# Résolution de problèmes algorithmiques

Jussieu, room 26-25/105, 14:00 until 17:00

No need to bring a computer. Only paper and pen, and if needed some fruits and cookies. Coffee is provided.

We will talk about

• survey over several important shortest path problems
• survey over several important subset sum problems

We will solve

# For a shortest path algorithm follow this decision tree

n = number of vertices, m = number of edges

• all source-destination pairs?
• Use Floyd-Warshall in time $O(n^3)$ or for a sparse graph n times Dijkstra in time $O(n^2 + m n \log n)$.
• single source?
• Is the graph a DAG ? Use topological sorting and then dynamic programming in time O(n+m).
• Is the graph unweighted ? Use BFS in time O(n+m). The computed distance can be used to mark visited vertices. In that case use -1 for unvisited vertices.
• Has the graph positive edge weights? Use Dijkstra in time O(n + m log n). Use standard priority queue. Fibonacci queues permit O(m + n log n) but are too long to implement.
• Has the graph also negative edge weights? Use Bellman-Ford in time O(n*m)
• Has the graph weights in {0,1}? Use Dijkstra with a double ended queue as priority queue.
• Shortest path on a grid? Use BFS. Special care for grid border. Use matrix for marking.
• Shortest path on a grid with doors? A door is an edge of weight 1. See {0,1} weighted graphs.
• minimize path with maximum edge weight rather than total edge weight? Use Union-Find, adding edges in increasing weight order until source and destination are connected.
• minimize path with maximum node weight? Sort vertices in increasing weight and then use Floyd-Warshall.
• maximize path length over simple paths (no vertex is visited twice)?
• Is the graph a DAG? Proceed as for shortest path.
• Is the graph a tree? Use dynamic programming in time O(n+m).
• Otherwise, use dynamic programming on vertex sets in time $O(n^2 \cdot 2^n)$.
• Has the graph node weights? Add weight on incoming arcs, and proceed as with arc weighted graphs. Or replace each vertex v by two connected vertices v+ and v-.
• Find all edges that belong to a shortest path? Compute distances d(s,.) from source s and distances d(.,t) to destination t. The solution are exactly the edges (u,v) with d(s,u) + w(u,v) + d(v,t) = d(s,t).
• Graph decomposable? Run Floyd-Warshall on components and topological sorting + dynamic programming on the top of the component graph.

# Subset sum problems

Given positive integers x1,..,xn for a small n.
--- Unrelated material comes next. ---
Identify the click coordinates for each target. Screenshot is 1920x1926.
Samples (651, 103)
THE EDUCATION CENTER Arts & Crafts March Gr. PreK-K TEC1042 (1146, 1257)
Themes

• Find a set whose sum is equal to a target? Dynamic programming: A[k,p] = 1 of value p can be obtained by a subset of x1,..,xk. A[k,p] = A[k-1,p] or A[k-1, p - xk].
• Find a set of sum equal a target sum where elements can be taken several times? Dynamic programming: A[k,p] = 1 of value p can be obtained by a subset of x1,..,xk. A[k,p] = A[k-1,p] or A[k, p - xk].
• Find a set that comes closest to target sum? Search in this table A[n,.].

Given integers x1,..,xn for big n.

• Find 2 numbers of sum equal to zero? Hash the numbers. Then for each xi search for -xi. - time O(n).
• Find 3 numbers of sum equal to zero? Sort x. Then for each xi see if -x and x+xi intersect using linear time list merging. - time $O(n^2)$.
• Find k numbers of sum equal to zero? Sort x. Produce the list A of all sums over ceil(k/2) elements, together with the tuples creating the sums. Produce a similar list B for all combinations of floor(k/2) elements. Sort these lists. Look for intersection between the lists A and -B. Some work has to be done in order to ignore matching values of intersection tuples. - time could be close to $O(n^{\lceil k/2 \rceil})$.